In the definition above the vector \(\mathbf{\hat{w}}\) with these properties is unique and it is given by

\[ \text{proj}_{\mathbf{v}}(\mathbf{w}) = \mathbf{\hat{w}} = \frac{\mathbf{w}\ip\mathbf{v}}{\mathbf{v}\ip\mathbf{v}} \mathbf{v}. \]

Proof of Proposition 1.2.3

With the rules of the dot product the vector \(\mathbf{w}\) is easily constructed.
Starting from

\[ \mathbf{\hat{w}} = c\mathbf{v}, \text{ for some } c\in\mathbb{R} \]

and

\[ (\mathbf{w} - \mathbf{\hat{w}}) \perp \mathbf{v}, \]

it follows that we must have

\[ (\mathbf{w} - c\mathbf{v}) \ip \mathbf{v} = \mathbf{w}\ip \mathbf{v} - c \,(\mathbf{v}\ip \mathbf{v}) = 0. \]

So \(c\) is uniquely given by

\[ c = \frac{\mathbf{w}\ip \mathbf{v}}{\mathbf{v}\ip \mathbf{v}} \]

and indeed \(\mathbf{\hat{w}}\) must be as stated.

Example 1.2.4

We compute the orthogonal projection of the vector

\[\begin{split} \mathbf{w} = \begin{bmatrix} 2\\ -4 \\ -1 \\ -5\end{bmatrix} \end{split}\]

onto the vector

\[\begin{split} \mathbf{v} = \begin{bmatrix} 1 \\1\\1\\1\end{bmatrix}. \end{split}\]

We proceed as follows

\[\begin{split} \mathbf{\hat{w}} = \text{proj}_{\mathbf{v}}(\mathbf{w}) = \frac{\mathbf{w}\ip\mathbf{v}}{\mathbf{v}\ip\mathbf{v}} \mathbf{v} = \frac{-8}{4}\begin{bmatrix} 1 \\1\\1\\1\end{bmatrix} = \begin{bmatrix} -2\\-2\\-2\\-2\end{bmatrix}. \end{split}\]
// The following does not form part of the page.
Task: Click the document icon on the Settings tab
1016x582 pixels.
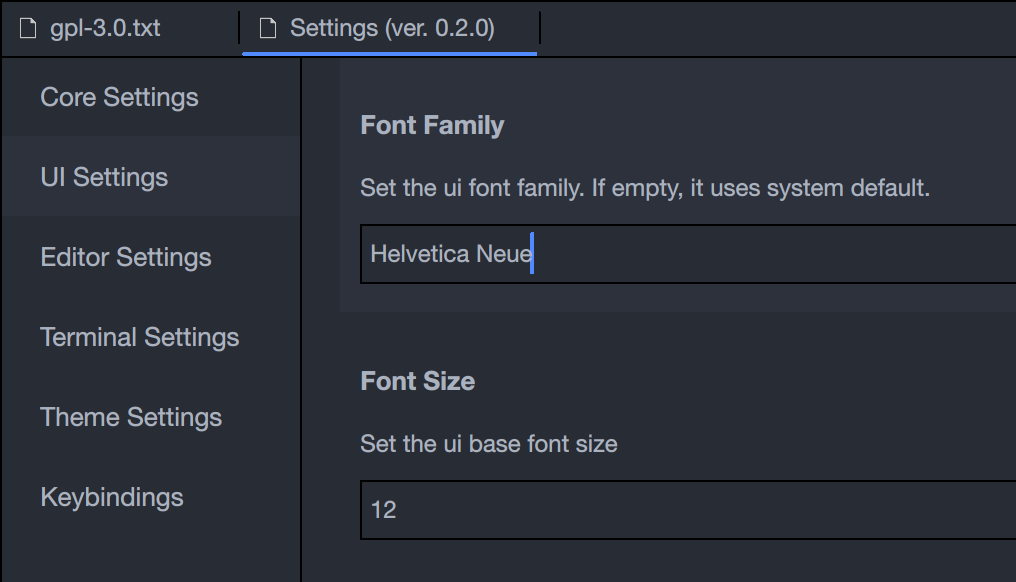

We verify the orthogonality:

\[\begin{split} (\mathbf{w} - \mathbf{\hat{w}} )\ip \mathbf{v} = \begin{bmatrix} 4 \\-2\\1\\-3\end{bmatrix} \ip \begin{bmatrix} 1 \\1\\1\\1\end{bmatrix} = 4-2+1-3 = 0, \end{split}\]

so indeed

\[ (\mathbf{w} - \mathbf{\hat{w}} )\perp \mathbf{v}, \]

as required.

Grasple Exercise 1.2.2

https://embed.grasple.com/exercises/88c460cd-36ee-49b0-8fb8-d29b55ad253a?id=84822

Computing the projection of a vector \(\vect{w}\) onto a vector \(\vect{v}\).

Exercise 1.2.4

Suppose \(\text{proj}_{\mathbf{v}}(\mathbf{w}_1) = \text{proj}_{\mathbf{v}}(\mathbf{w}_2) \), for three nonzero vectors \(\mathbf{v}, \,\mathbf{w}_1,\,\mathbf{w}_2\) in \(\mathbb{R}^n\). What does this say about the relative positions of the three vectors?

Verify your statement for the following three vectors

\[\begin{split} \mathbf{v} = \begin{bmatrix} 1\\ 1 \\ -2 \\ -3\end{bmatrix}, \quad \mathbf{w}_1 = \begin{bmatrix} 6\\ 4 \\ -7 \\ -7\end{bmatrix}, \quad \mathbf{w}_2 = \begin{bmatrix} 5\\ 6 \\ -2 \\ -10\end{bmatrix}. \end{split}\]

1.2.4. Norm in \(\mathbb{R}^n\)#

The length of a vector in the plane can be computed using the dot product: for \(\mathbf{v}=\begin{bmatrix}a_{1}\\a_{2}\end{bmatrix}\) in \(\mathbb{R}^2\) we have seen that

\[ \norm{\mathbf{v}} = \sqrt{a_1^2 + a_2^2} = \sqrt{\mathbf{v}\ip\mathbf{v}}. \]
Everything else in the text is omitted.